Entre 16 de março de 2020, quando foi notificada a primeira morte por covid-19, e 31 de dezembro, “registaram-se mais 11.736 óbitos devido a causas naturais do que aqueles que seriam de esperar, com base na mortalidade média dos últimos cinco anos”, revelam os investigadores do barómetro covid-19 da ENSP da Universidade Nova de Lisboa.
Segundo o mesmo estudo, dessas 11.736 mortes, 59% (6.906) deveram-se à covid-19, enquanto que 41% (4.830) resultaram de causas naturais, a que os investigadores chamam de “mortalidade colateral”.
A mortalidade colateral foi calculada através da diferença entre o número de mortes registadas por dia em 2020 e a média de óbitos para esse mesmo dia nos últimos cinco anos, excluindo os óbitos por covid-19 para esse mesmo dia.
Em 2020 registaram-se cerca de 123 mil mortes no país, mais 10 mil do que em 2018, ano em que se registaram mais óbitos nos últimos cinco anos, um aumento que o estudo atribui ao “impacto direto e indireto da pandemia”.
“A existência de mortalidade colateral identificada neste estudo pode ter várias explicações”, admite o barómetro, que aponta como possíveis causas o menor acesso ou procura de consultas de acompanhamento de doenças crónicas, o menor volume de exames complementares de diagnóstico e a tardia procura de cuidados de saúde urgentes, especialmente durante a primeira vaga da pandemia.

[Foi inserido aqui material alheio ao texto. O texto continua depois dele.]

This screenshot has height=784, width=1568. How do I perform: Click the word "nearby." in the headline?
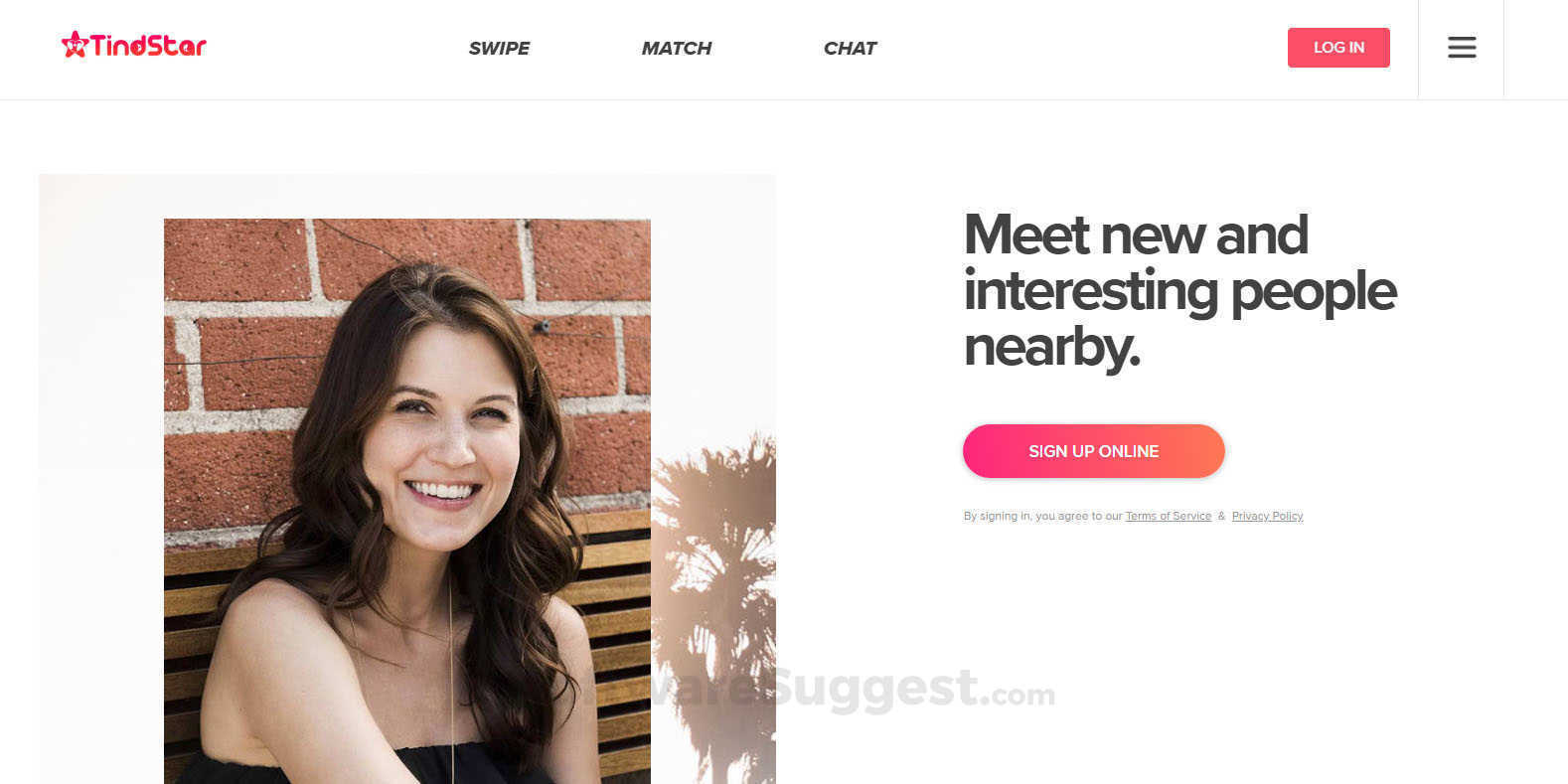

O estudo indica ainda que a mortalidade colateral foi maior em julho e setembro, mas diminuiu ao longo de 2020, “possivelmente devido aos esforços do Serviço Nacional de Saúde para recuperar o nível do atendimento aos utentes não covid-19”.

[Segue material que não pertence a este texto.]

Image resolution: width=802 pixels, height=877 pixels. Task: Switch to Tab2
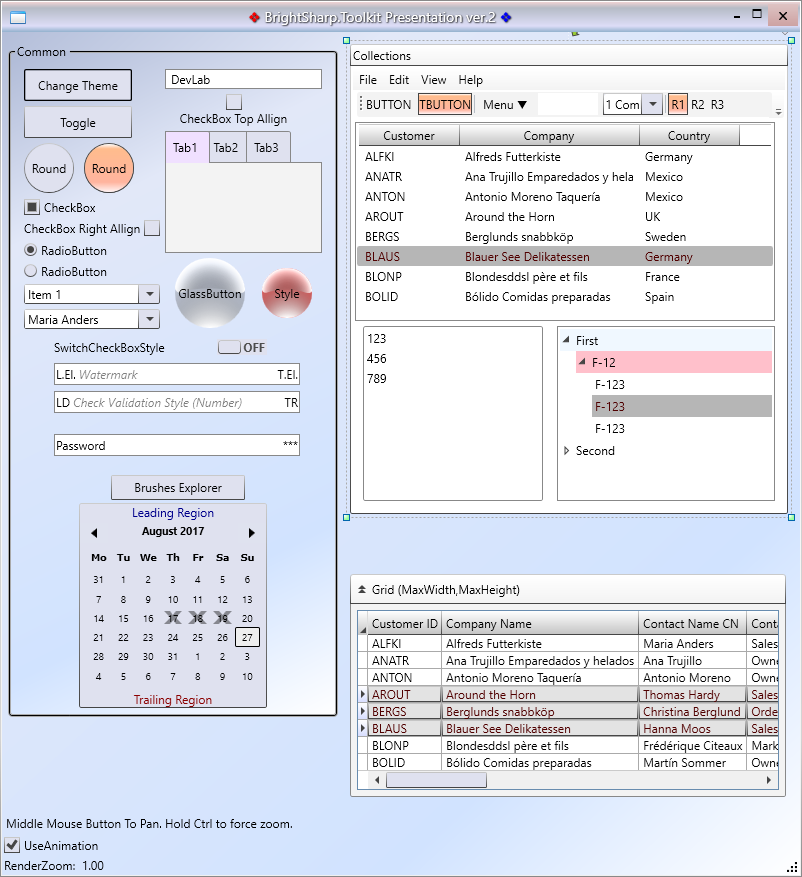(226, 148)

Em dezembro, mês em que não se registou um excesso de mortalidade em relação a anos anteriores, verificou-se um “registo extremamente baixo de óbitos atribuídos à gripe”, refere o estudo, que considera ser possível que muitos “destes óbitos esperados por gripe tenham sido este ano atribuídos à covid-19”.
A ENSP salienta que, entre 02 de março e 31 de dezembro, a covid-19 apresentou uma letalidade de 1,7% em Portugal, mais baixa do que a verificada na Europa (2,3%) e no mundo (2,2%).
“Esta letalidade aparece como próxima à da gripe espanhola, no ano de 1918, em que se estimou uma letalidade mundial acima dos 2,5%”, considera o ENSP, ao salientar que a covid-19 “exerce uma forte pressão sobre os recursos humanos e técnicos dos sistemas de saúde”.
“Como é impossível aumentar a oferta destes recursos de forma proporcional ao crescimento da procura, doentes com outras patologias acabam por ver adiadas, por vezes `sine die´, as suas consultas, exames, internamentos e cirurgias programadas. É razoável deduzir que o atraso ou falta desses cuidados possa ter tido impacto na saúde e sobrevivência desses doentes”, sublinham os investigadores.